§ ACTIVITY LIST:
1. Retype the part of the passage on ASK1 and Cdc25C that opens with the words containing "As long nocodazole" and closes with "in nocodazole-induced apoptosis.".
2. Name each figure cited in the passage on ASK1 and Cdc25C, listing each one once in the order it is first mentioned.

§ EXTRACT TO READ:
=-=-=-=-=
As long nocodazole exposures induce apoptosis as well as synchronization in mitosis in cells,41 we examined a possible linkage between nocodazole-induced apoptosis and ASK1 by measuring the processing of procaspase-3 and cleavage of poly(ADP-ribose) polymerase (PARP), the major substrate of caspase-3, in nocodazole-treated ASK1−/− cells (Figure 5e). After treatment with nocodazole, ASK1−/− cells displayed reduced caspase-3 processing and PARP cleavage compared with ASK1 WT cells. Taken together, the results suggest that ASK1 is involved in nocodazole-induced apoptosis.
Phosphorylation status of Cdc25C changes binding affinity to ASK1 in mitotic cells
Given that treatment with nocodazole induces hyperphosphorylation and activation of Cdc25C in cells39, 40 in addition to enhancement of ASK1 kinase activity, the relationship between Cdc25C hyperphosphorylation and ASK1 Thr-838 phosphorylation was investigated after treatment with small molecules such as paclitaxel and dolastatin 15 that disrupt microtubule or actin polymerization, respectively (Figure 6a). When the levels of hyperphosphorylated Cdc25C were high, high p-Thr-838 ASK1 levels were also detected. However, monastrol, which does not induce Cdc25C hyperphosphorylation but synchronizes cells in mitosis by inhibiting the kinesin Eg5, a motor protein important for spindle bipolarity, failed to increase pThr-838 ASK1 levels (Figure 6a), suggesting that phosphorylation of ASK1 Thr-838 correlates with Cdc25C hyperphosphorylation. Hyperphosphorylation of Cdc25C was still detected in nocodazole-treated ASK1−/− cells, suggesting that ASK1 is not involved in the hyperphosphorylation of Cdc25C (Supplementary Figure S3).
To further determine whether Cdc25C hyperphosphorylation indeed affects ASK1 Thr-838 phosphorylation under more physiological conditions, HEK 293-A1 cells were synchronized in S phase using a double thymidine block. Synchronized HEK 293-A1 cells were released upon removal of the double thymidine block. Cell lysates were prepared from cells collected after release for the indicated time points and used for immunoblot analysis. As shown in Supplementary Figure S4, cells were enriched in the G2/M phase after release to normal cell cycle for 6 and 8 h. In accordance with the FACS data, Cdc25C hyperphosphorylation increased at 6, 8, and 10 h after release, and ASK1 Thr-838 phosphorylation increased in a similar manner (Figure 6b).
=-=-=-=-=
§ INPUT DATA:
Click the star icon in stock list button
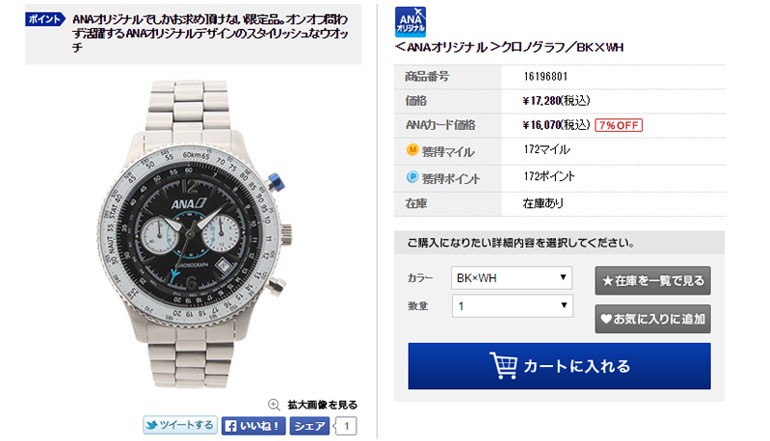 [607, 281]
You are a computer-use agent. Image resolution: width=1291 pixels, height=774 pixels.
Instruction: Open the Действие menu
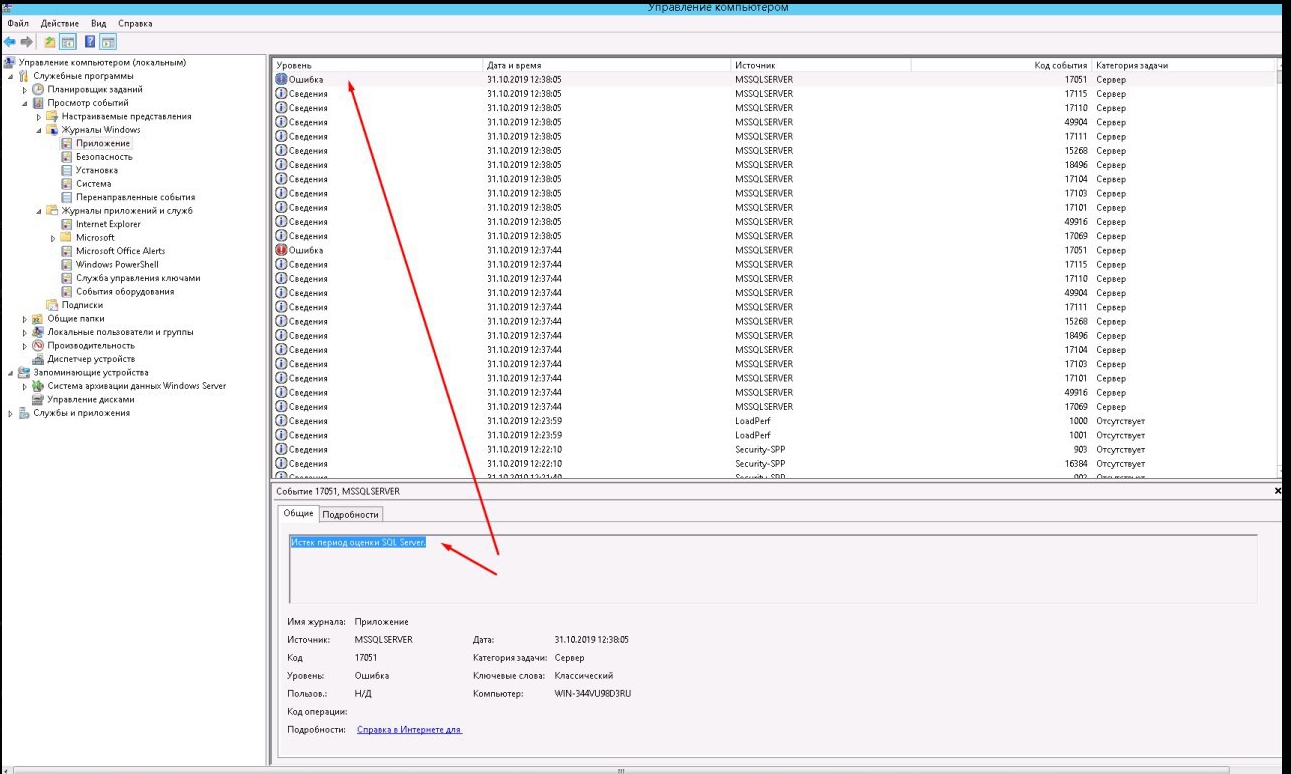60,23
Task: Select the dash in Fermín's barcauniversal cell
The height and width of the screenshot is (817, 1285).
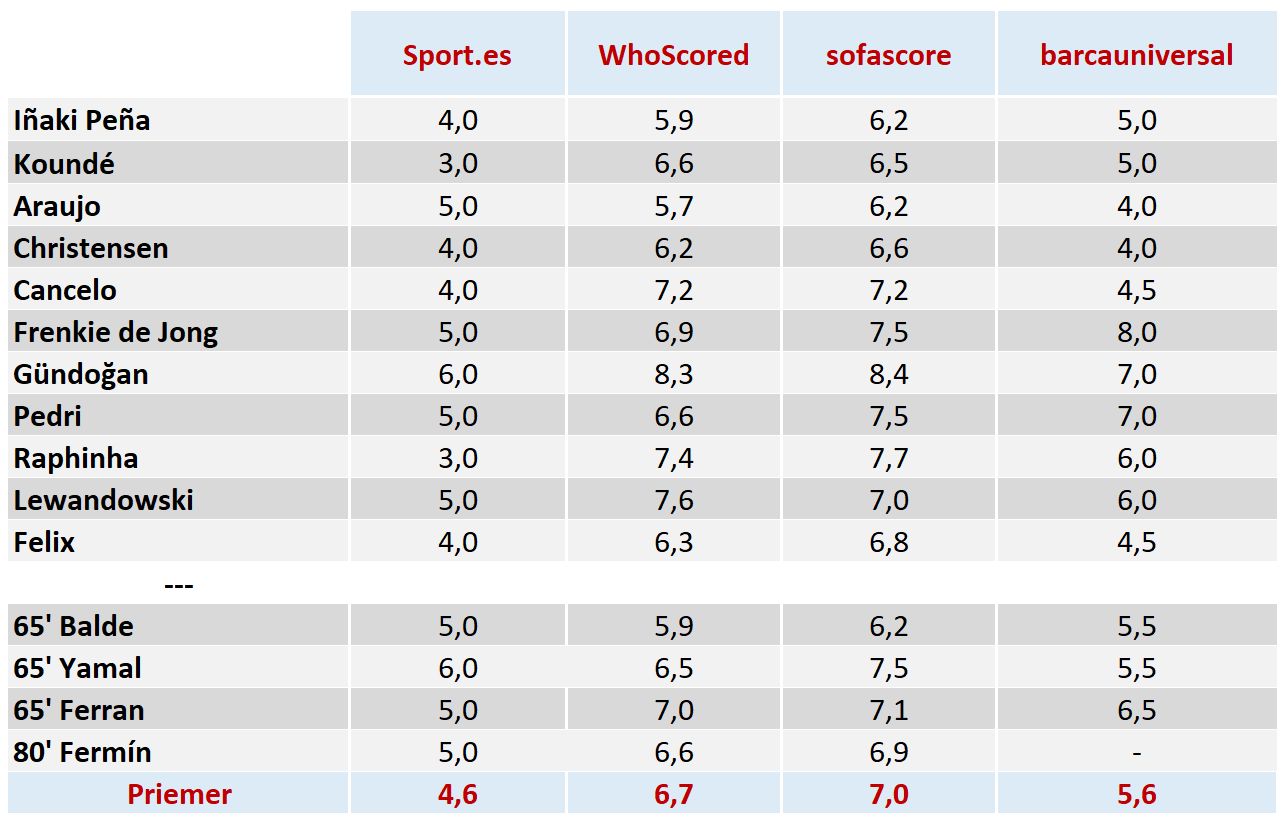Action: click(x=1137, y=752)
=-=-=-=-=
§ YOUR RESPONSES:
1.
As long nocodazole exposures induce apoptosis as well as synchronization in mitosis in cells,41 we examined a possible linkage between nocodazole-induced apoptosis and ASK1 by measuring the processing of procaspase-3 and cleavage of poly(ADP-ribose) polymerase (PARP), the major substrate of caspase-3, in nocodazole-treated ASK1−/− cells (Figure 5e). After treatment with nocodazole, ASK1−/− cells displayed reduced caspase-3 processing and PARP cleavage compared with ASK1 WT cells. Taken together, the results suggest that ASK1 is involved in nocodazole-induced apoptosis.

2.
Figure 5e
Figure 6a
Supplementary Figure S3
Supplementary Figure S4
Figure 6b